This story has been updated.
While CPS Energy plans to end its use of coal as a power source by 2030, it will be up to the Electric Reliability Council of Texas whether or not the utility will be allowed to do so, CPS Energy officials told a San Antonio City Council committee Tuesday.
In recent years and with San Antonio facing stricter air quality regulations, calls to diversify CPS Energy’s generation portfolio and speed up the closure of the J.K. Spruce power plant — CPS Energy’s last remaining coal plant — have intensified.
The utility has committed to shutter one unit, known as Spruce 1, by 2030 and plans to convert the other unit, Spruce 2, to natural gas by 2028. However, CPS Energy must get the okay from ERCOT, which manages the state’s electrical grid, before doing so, said Benny Ethridge, CPS Energy’s executive vice president of energy supply.
“We have to make a request to ERCOT, and then there’s a lot of modeling that has to occur in terms of what changes need to be made to the electrical grid,” Ethridge told members of the municipal utilities committee. “And so ERCOT will weigh in. Just because we request to shut down a unit in particular does not mean ERCOT won’t require us to extend operations.”
Christy Penders, an ERCOT spokeswoman, explained the process in a statement late Tuesday.
“Once the plant in question provides us with a Notice of Suspension of Operations (NSO) ERCOT performs a Reliability Must Run (RMR) assessment to determine if the retirement of the plant will cause a reliability issue,” the statement said. “If it does, ERCOT may enter into an RMR agreement with the plant. We don’t have a NSO on Spruce at this point, so no RMR study has been completed. Plants must give us at least 150 days’ notice before they can retire.”
Councilwoman Adriana Rocha-Garcia (D4) asked CPS Energy’s President and CEO Rudy Garza if the utility is on track to receive ERCOT’s approval so that the plant can close by 2030.
Garza said the utility needs more direction from its board of trustees on the future of its generation portfolio to answer that question.
“That’s kind of the dynamic — the board has to tell us, ‘Yeah, we’d like to close these plants by 2025 or 2026,’ and then we can start notifying ERCOT, which will tell us whether or not that works with their modeling,” Garza said.

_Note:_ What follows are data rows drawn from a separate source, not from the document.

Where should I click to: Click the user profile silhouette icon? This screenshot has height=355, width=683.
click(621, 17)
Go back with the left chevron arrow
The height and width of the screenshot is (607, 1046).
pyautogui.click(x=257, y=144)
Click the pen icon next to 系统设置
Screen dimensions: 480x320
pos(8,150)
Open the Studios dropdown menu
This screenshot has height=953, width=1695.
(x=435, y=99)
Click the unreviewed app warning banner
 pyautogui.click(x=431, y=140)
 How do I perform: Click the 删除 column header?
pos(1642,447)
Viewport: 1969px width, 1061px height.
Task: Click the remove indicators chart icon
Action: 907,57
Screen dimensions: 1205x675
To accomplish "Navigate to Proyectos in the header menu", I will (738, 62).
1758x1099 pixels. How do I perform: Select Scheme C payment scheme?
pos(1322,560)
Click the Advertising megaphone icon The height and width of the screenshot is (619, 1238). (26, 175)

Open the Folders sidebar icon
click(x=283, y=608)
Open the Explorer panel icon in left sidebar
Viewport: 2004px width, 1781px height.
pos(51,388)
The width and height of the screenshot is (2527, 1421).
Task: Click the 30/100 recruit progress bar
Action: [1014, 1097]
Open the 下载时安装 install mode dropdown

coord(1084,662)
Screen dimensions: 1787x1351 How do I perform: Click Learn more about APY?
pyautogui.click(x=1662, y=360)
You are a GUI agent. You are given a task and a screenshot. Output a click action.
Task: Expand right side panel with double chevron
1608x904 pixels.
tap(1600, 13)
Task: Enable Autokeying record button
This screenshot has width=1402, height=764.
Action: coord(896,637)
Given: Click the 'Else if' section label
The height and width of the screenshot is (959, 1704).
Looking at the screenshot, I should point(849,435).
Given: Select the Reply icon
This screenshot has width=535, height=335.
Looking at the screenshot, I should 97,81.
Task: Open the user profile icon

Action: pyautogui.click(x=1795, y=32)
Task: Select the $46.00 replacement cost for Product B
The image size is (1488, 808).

CPS Energy will then need to tell ERCOT exactly where the replacement megawatts will come from before getting permission to take any units offline, he said.
Each Spruce unit contributes roughly 700 megawatts of generation, a CPS Energy spokeswoman said. If its current schedule of plant closures remains on track, CPS Energy will drop roughly 3,000 megawatts of fossil fuel generation out of its portfolio by 2030. One megawatt is enough electricity to power 200 Texas homes on a summer day.
The utility is already in the process of replacing 900 of those megawatts through its FlexPower program, which aims to add up to 900 megawatts of solar, 50 megawatts of energy storage and 500 megawatts of “firming capacity” — likely natural gas — to the utility’s power generation mix over the next 20 years.
CPS Energy’s rate advisory committee is also focused on what the utility’s future generation portfolio should include, and plans to bring its recommendations to the board by December.
The public can weigh in, too. The utility has held one public meeting and plans another for Dec. 1, and has an online survey for those who can’t make it to these meetings.
A footnote on CPS Energy’s Tuesday presentation noted that ERCOT may also require local transmission reliability upgrades to the grid before Spruce’s closure, which typically takes four to five years to install.
CPS Energy has “already got transmission planning in the works,” Garza said, which should help ensure the processes move smoothly and quickly. ERCOT may also allow CPS Energy to close Spruce but require it to use a “bridge fuel,” like natural gas, to make sure those megawatts are readily available until cleaner technologies are more reliable, Garza noted.
“We’re always looking 20 years out, to just alleviate any concern you have that we’re not thinking long term,” Garza told the committee.